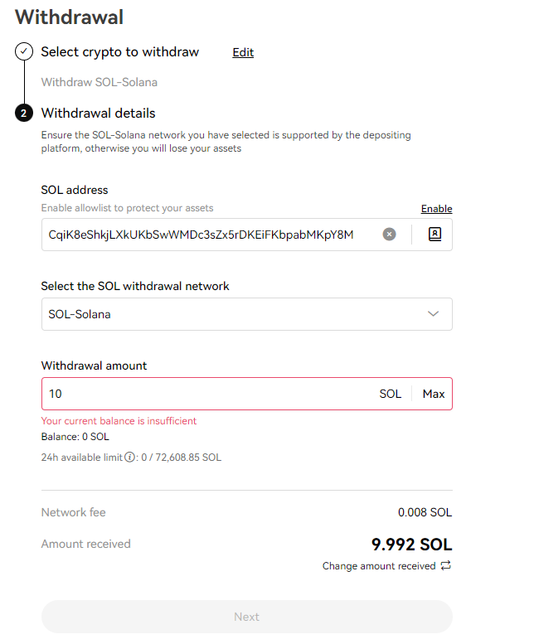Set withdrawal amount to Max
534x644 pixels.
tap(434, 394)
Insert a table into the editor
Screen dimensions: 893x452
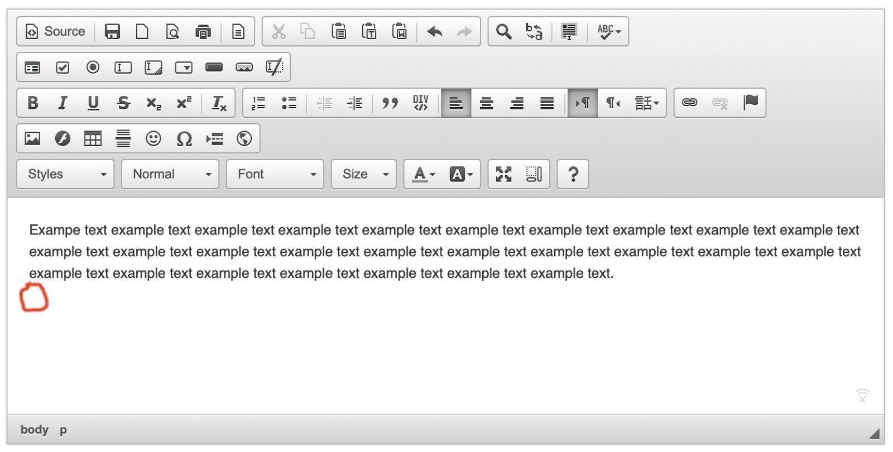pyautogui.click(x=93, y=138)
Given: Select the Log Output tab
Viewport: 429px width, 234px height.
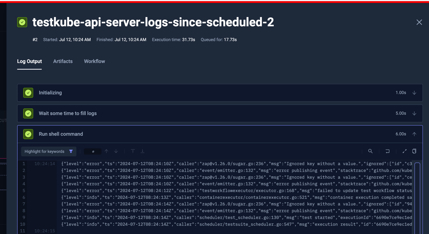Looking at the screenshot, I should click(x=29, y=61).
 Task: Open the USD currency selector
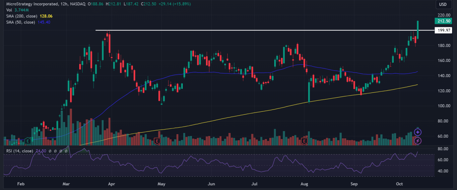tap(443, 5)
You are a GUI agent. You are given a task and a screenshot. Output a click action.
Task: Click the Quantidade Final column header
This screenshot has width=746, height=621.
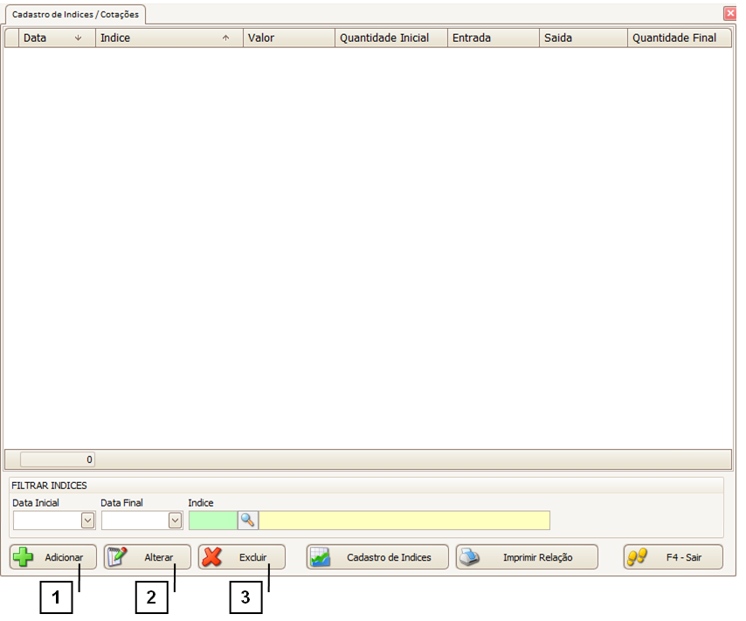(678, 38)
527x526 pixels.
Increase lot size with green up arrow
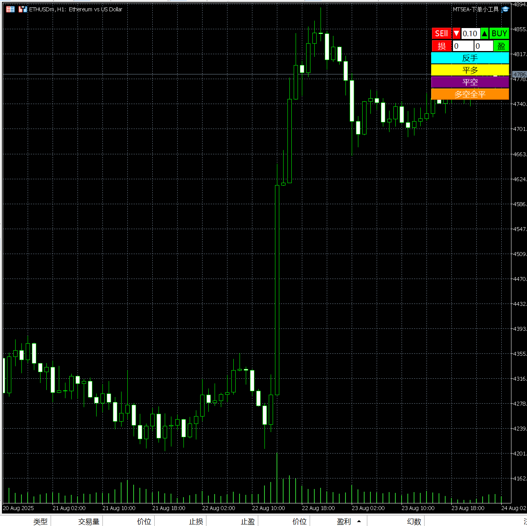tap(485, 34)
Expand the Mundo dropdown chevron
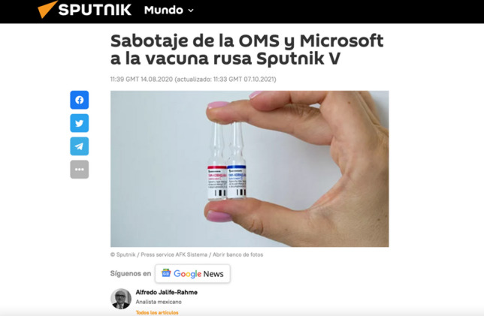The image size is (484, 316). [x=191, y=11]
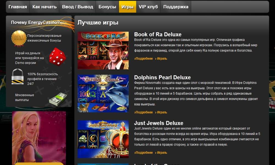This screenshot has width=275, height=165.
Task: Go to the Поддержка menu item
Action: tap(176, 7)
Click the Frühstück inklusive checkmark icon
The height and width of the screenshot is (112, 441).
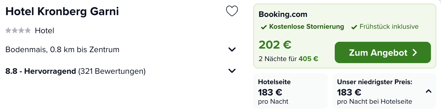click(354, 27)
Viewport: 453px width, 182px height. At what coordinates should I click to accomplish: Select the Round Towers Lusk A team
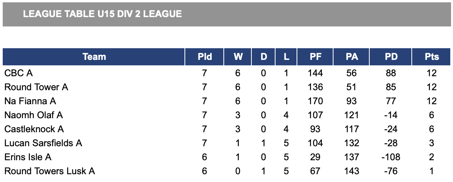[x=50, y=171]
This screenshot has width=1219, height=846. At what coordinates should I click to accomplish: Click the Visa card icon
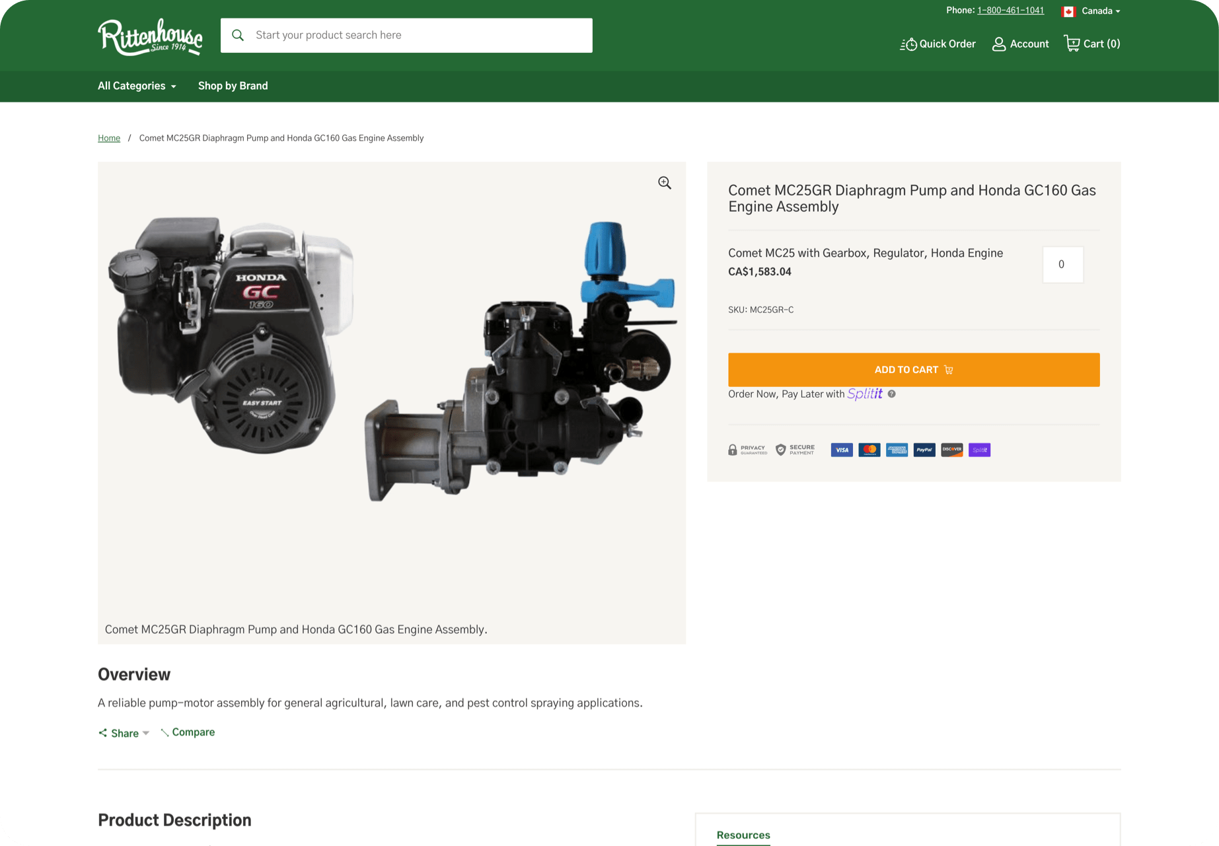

────

_TASK PROMPT:_
The copy should hold exactly the lines from the line containing "Increase lot size with green up arrow" through the last line of the records, both included, and no pictures or other lines.

_WRITTEN RESPONSE:_
Increase lot size with green up arrow
tap(485, 34)
Expand the Mundo dropdown chevron
The image size is (484, 316). [x=191, y=11]
This screenshot has width=275, height=165.
Task: Go to the Поддержка menu item
Action: tap(176, 7)
Click the Frühstück inklusive checkmark icon
The height and width of the screenshot is (112, 441).
click(354, 27)
Viewport: 453px width, 182px height. At what coordinates should I click to accomplish: Select the Round Towers Lusk A team
[x=50, y=171]
This screenshot has width=1219, height=846. At what coordinates should I click to accomplish: Click the Visa card icon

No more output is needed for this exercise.